Recorded data:
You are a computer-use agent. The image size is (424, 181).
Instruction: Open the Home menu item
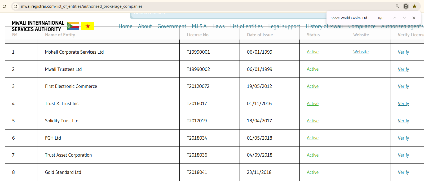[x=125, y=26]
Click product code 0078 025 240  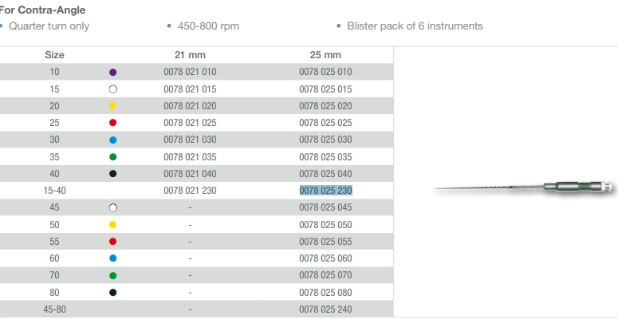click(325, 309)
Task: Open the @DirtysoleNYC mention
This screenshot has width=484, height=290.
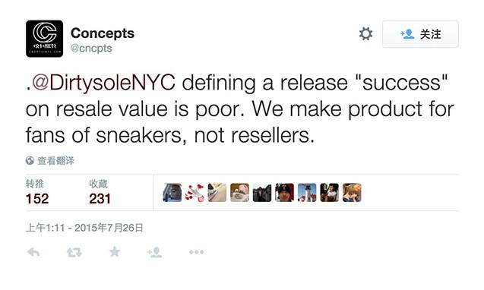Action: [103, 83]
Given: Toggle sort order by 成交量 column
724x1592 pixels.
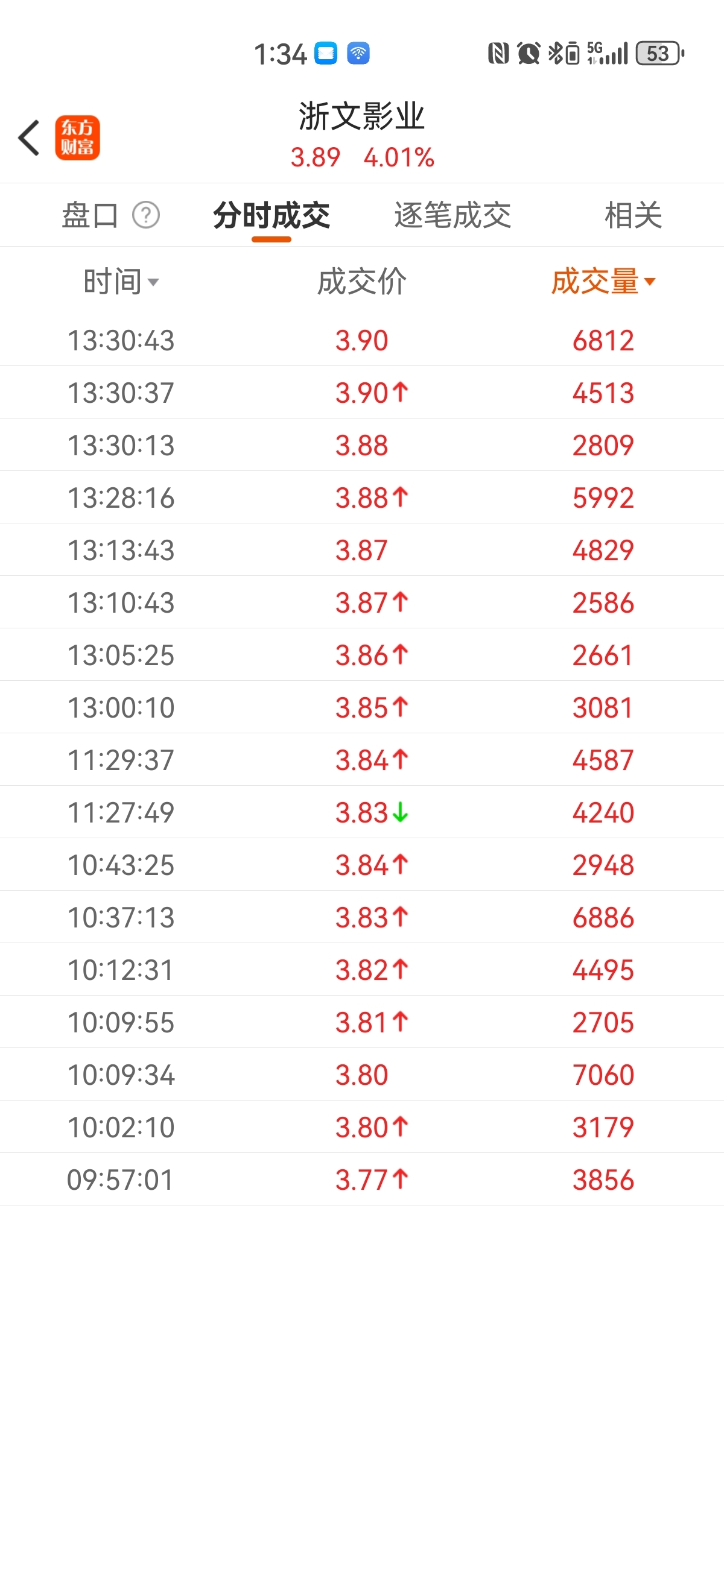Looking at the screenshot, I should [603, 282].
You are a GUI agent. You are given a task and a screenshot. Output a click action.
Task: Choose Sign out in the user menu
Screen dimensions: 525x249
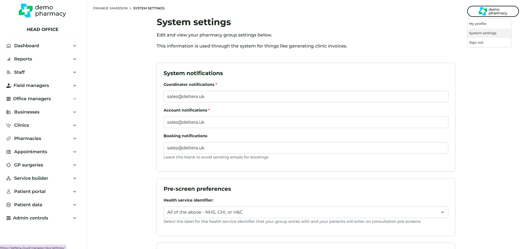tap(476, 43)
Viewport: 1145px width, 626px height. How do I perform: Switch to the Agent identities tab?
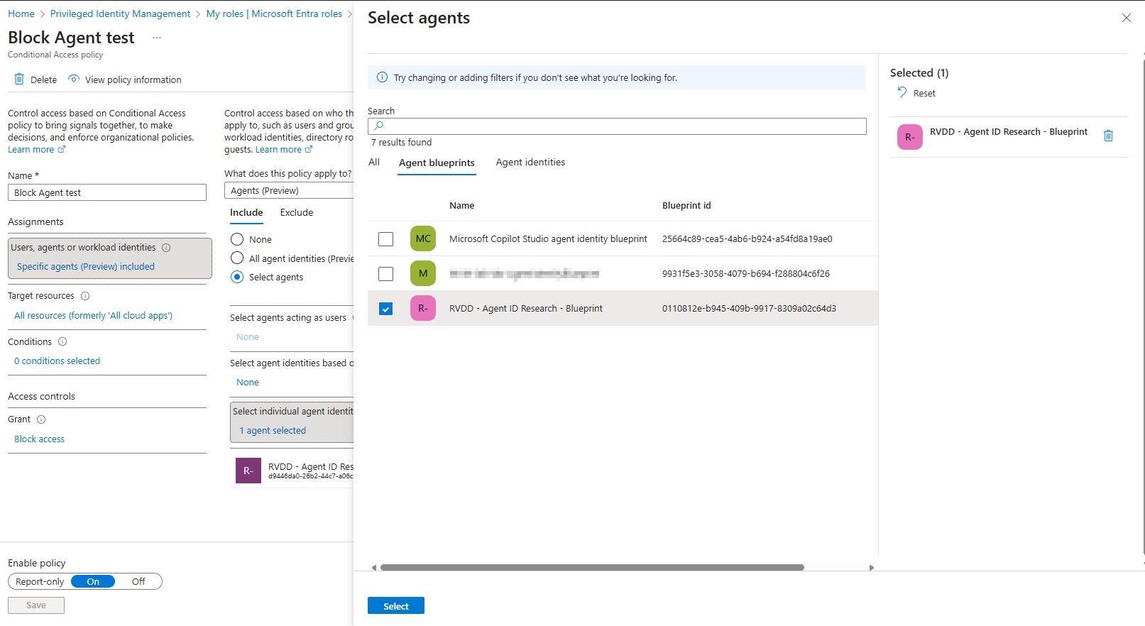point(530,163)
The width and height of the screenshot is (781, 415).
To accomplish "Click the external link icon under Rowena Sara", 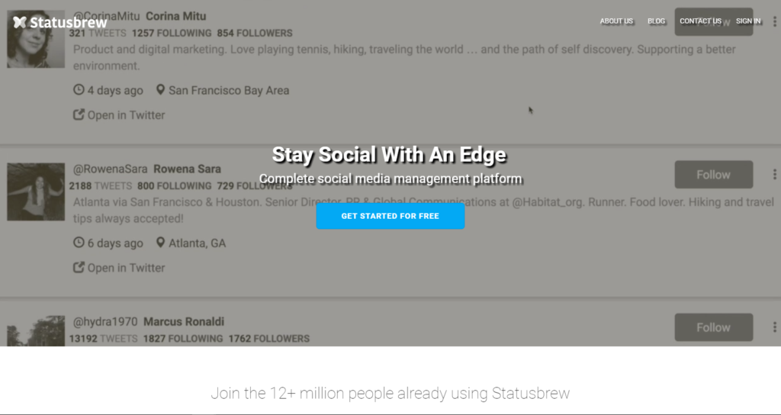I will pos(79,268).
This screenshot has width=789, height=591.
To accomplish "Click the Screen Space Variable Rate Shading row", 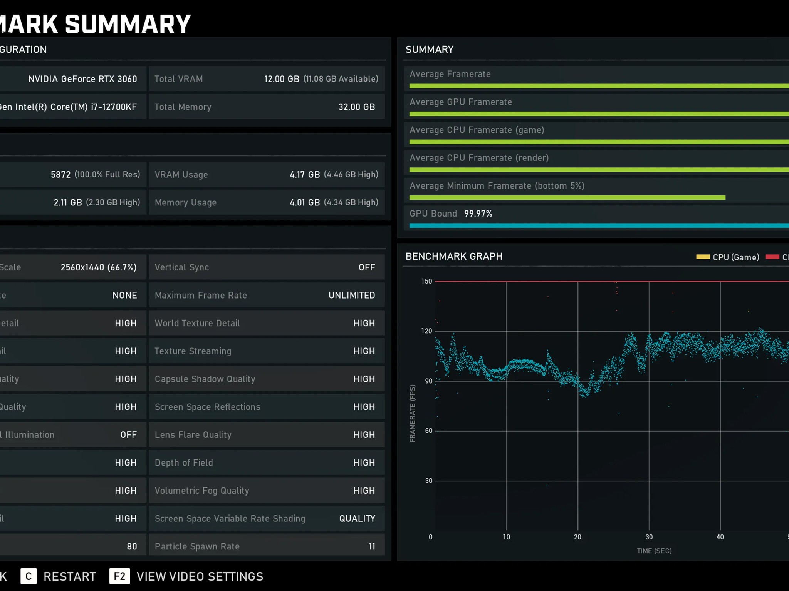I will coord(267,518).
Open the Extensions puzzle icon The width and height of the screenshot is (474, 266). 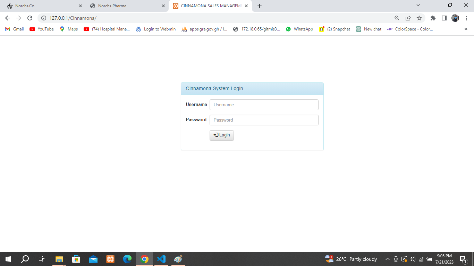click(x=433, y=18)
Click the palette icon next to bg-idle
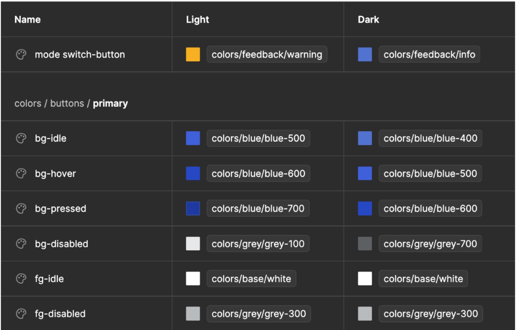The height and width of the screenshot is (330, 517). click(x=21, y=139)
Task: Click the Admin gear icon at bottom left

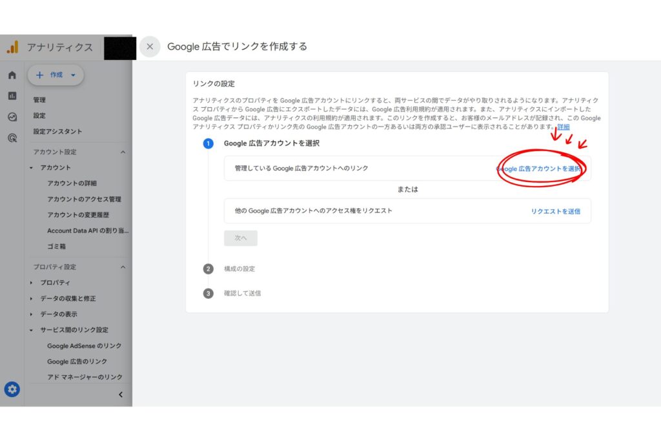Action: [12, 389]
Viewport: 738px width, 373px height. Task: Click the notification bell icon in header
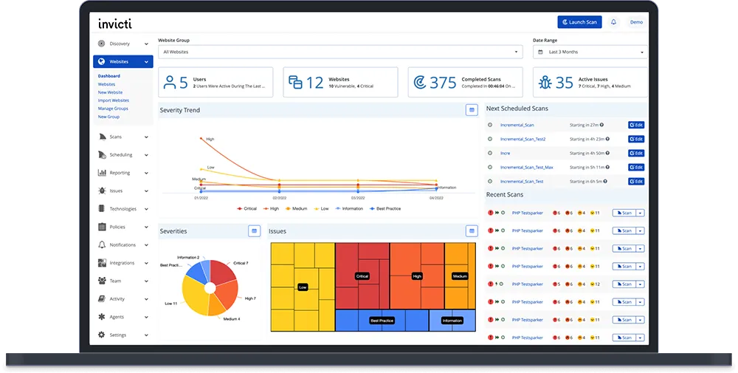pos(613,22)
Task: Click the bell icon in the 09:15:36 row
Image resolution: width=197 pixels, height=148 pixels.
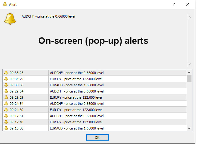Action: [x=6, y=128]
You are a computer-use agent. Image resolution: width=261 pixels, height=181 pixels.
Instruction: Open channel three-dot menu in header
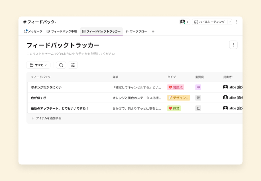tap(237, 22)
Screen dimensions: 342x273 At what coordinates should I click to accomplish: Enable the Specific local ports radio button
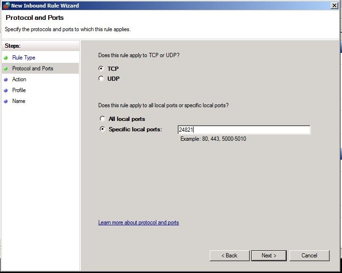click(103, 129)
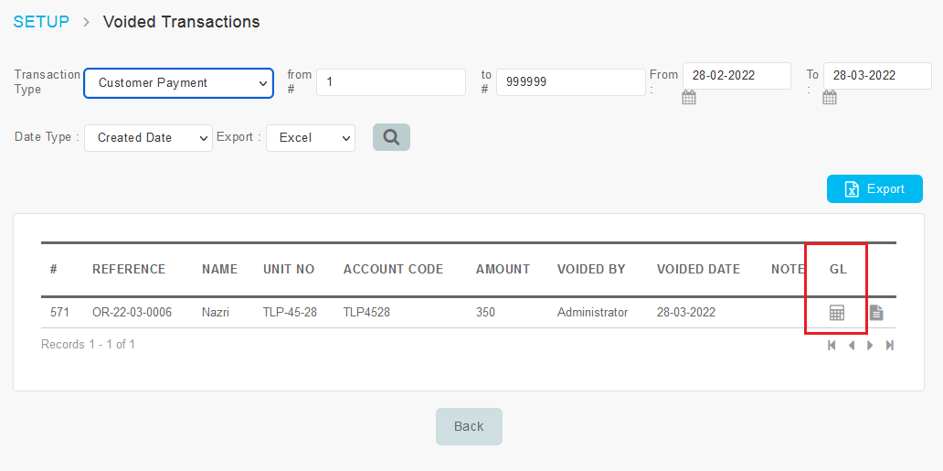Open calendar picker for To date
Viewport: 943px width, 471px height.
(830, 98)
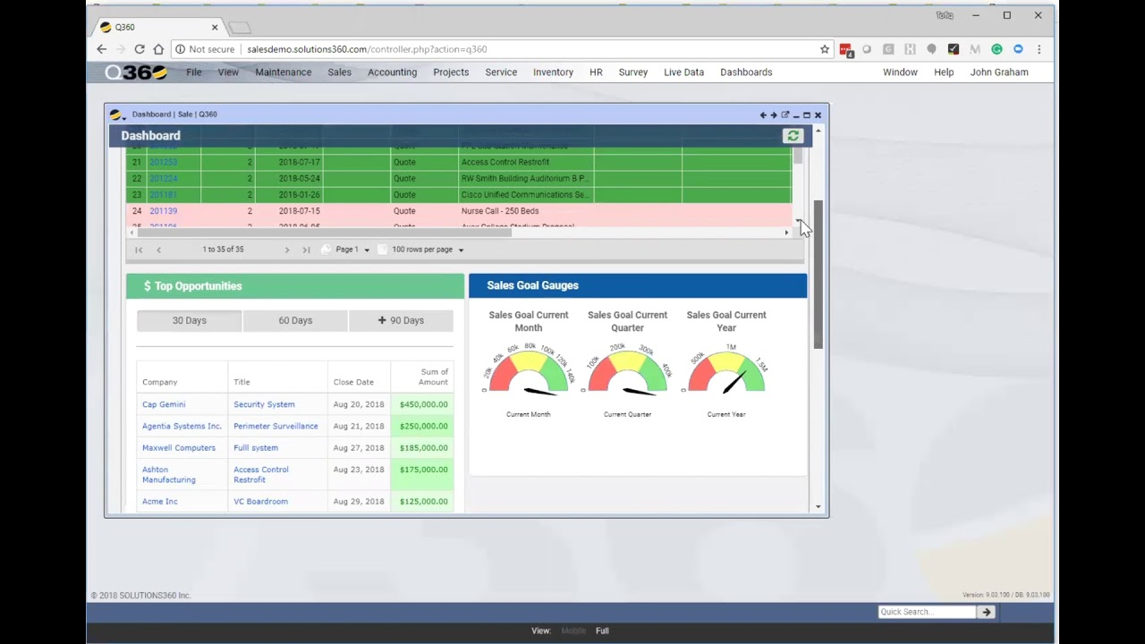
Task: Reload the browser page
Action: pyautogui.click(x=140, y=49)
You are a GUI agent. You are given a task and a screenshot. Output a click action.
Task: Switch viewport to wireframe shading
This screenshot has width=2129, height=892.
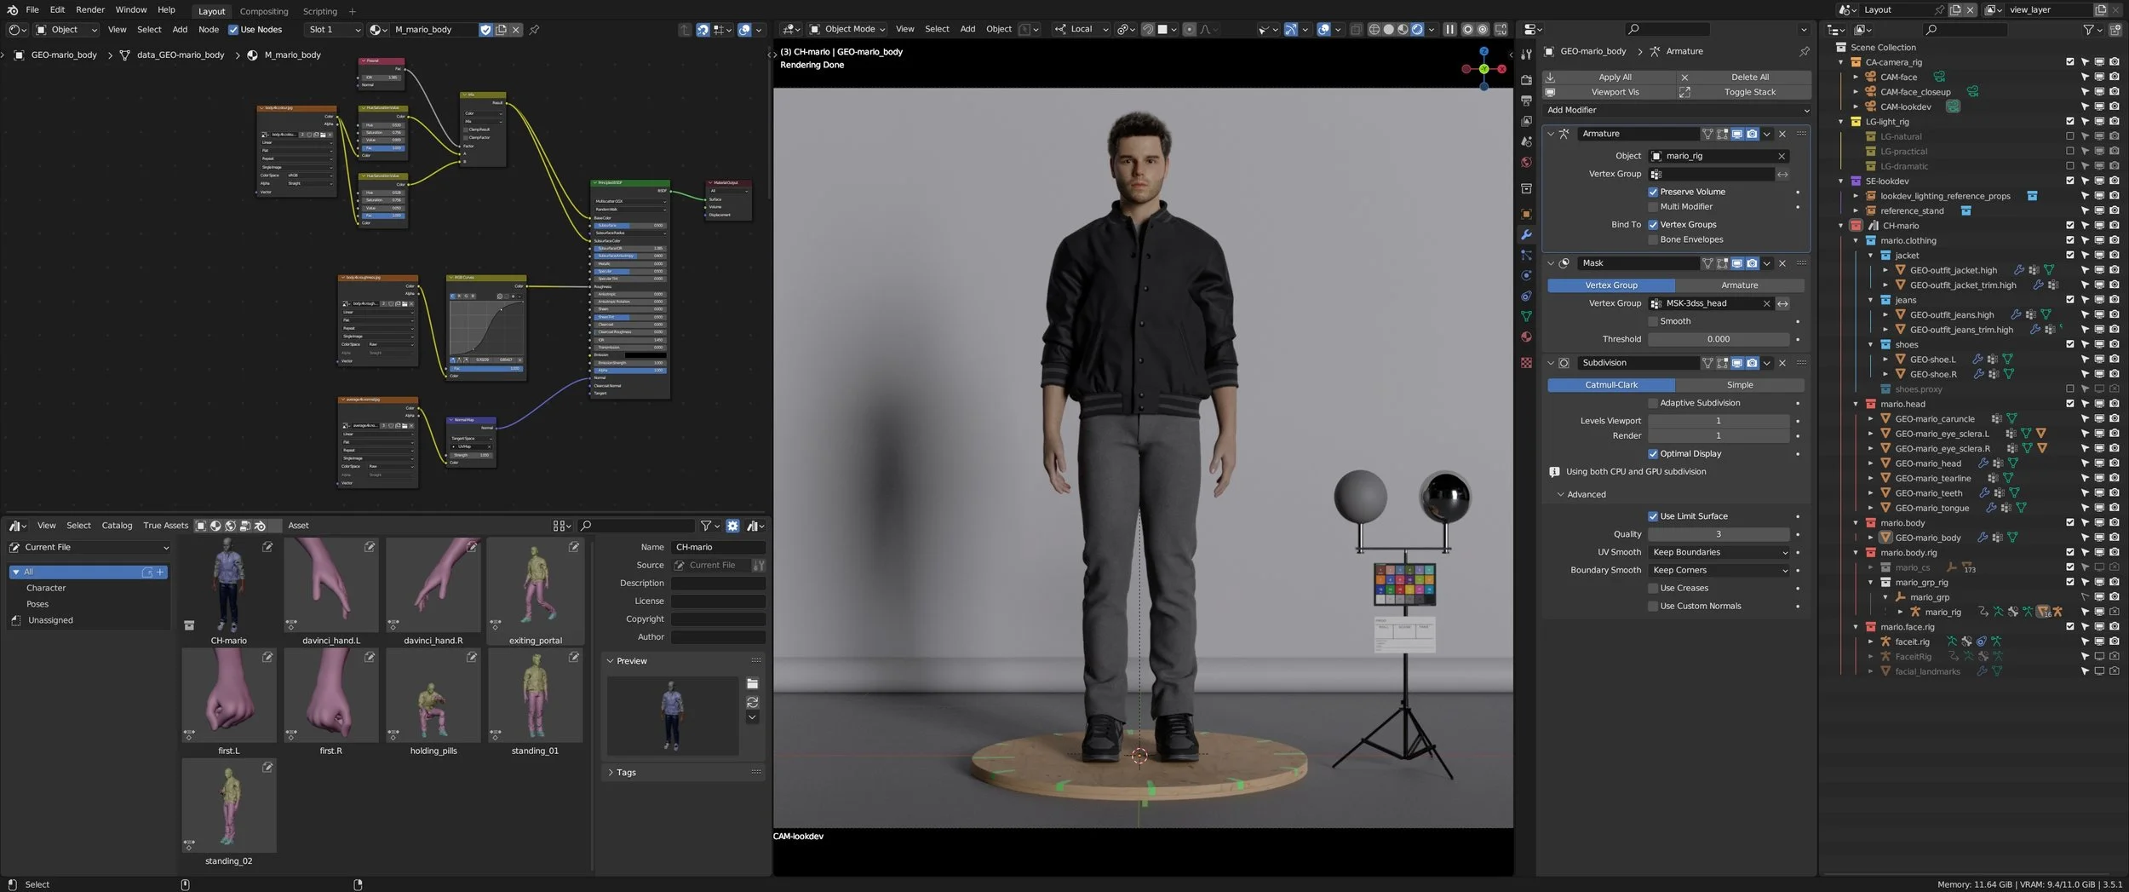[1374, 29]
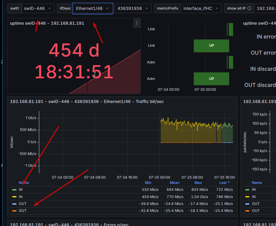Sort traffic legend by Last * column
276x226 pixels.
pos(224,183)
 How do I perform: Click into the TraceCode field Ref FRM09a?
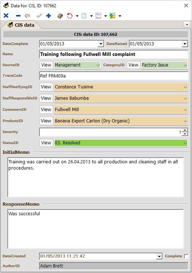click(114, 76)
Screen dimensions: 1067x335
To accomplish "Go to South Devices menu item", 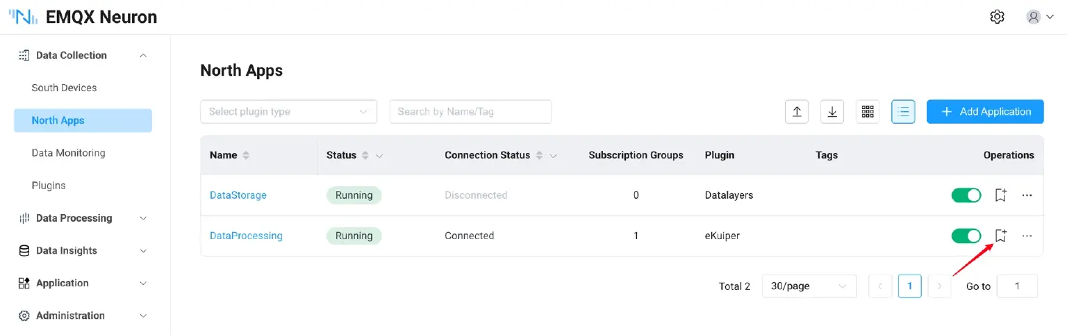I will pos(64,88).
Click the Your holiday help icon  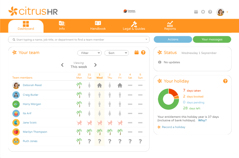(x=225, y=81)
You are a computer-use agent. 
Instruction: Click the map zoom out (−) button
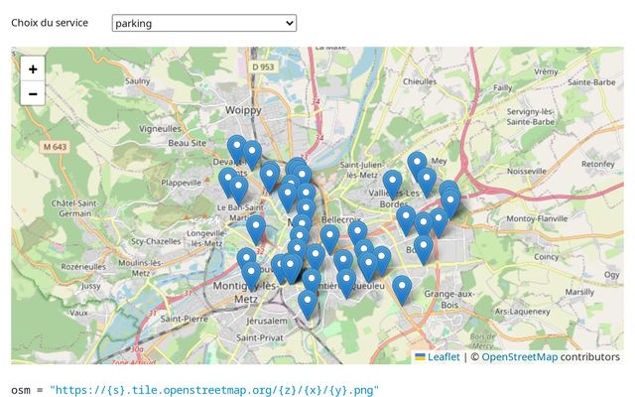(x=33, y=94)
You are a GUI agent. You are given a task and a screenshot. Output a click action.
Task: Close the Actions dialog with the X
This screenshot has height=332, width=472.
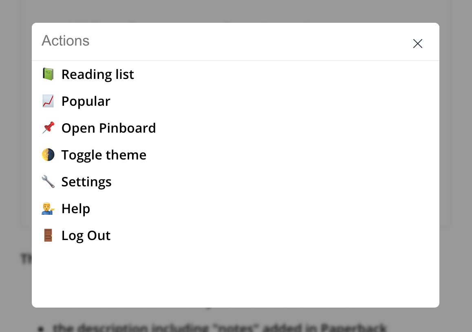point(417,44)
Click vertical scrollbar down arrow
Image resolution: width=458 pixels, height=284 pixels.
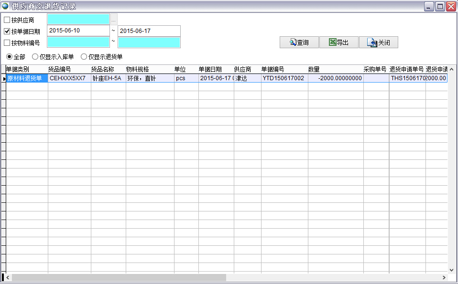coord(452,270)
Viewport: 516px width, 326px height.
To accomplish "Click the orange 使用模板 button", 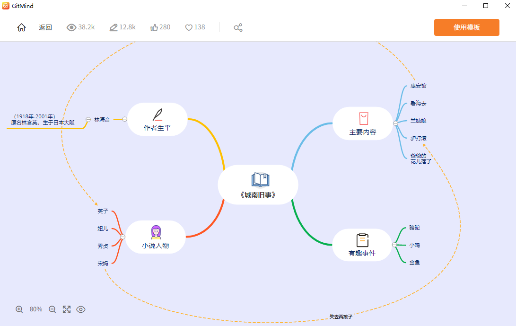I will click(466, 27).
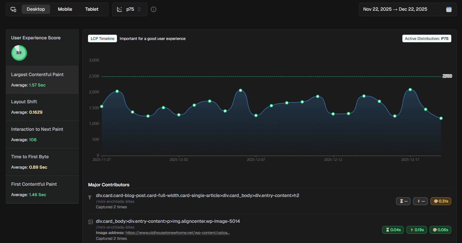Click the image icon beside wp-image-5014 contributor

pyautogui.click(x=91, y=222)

What needs to be done:
Could you say how many lines of the entries contain the string "computer"? Only the number should be given.

Solution:
3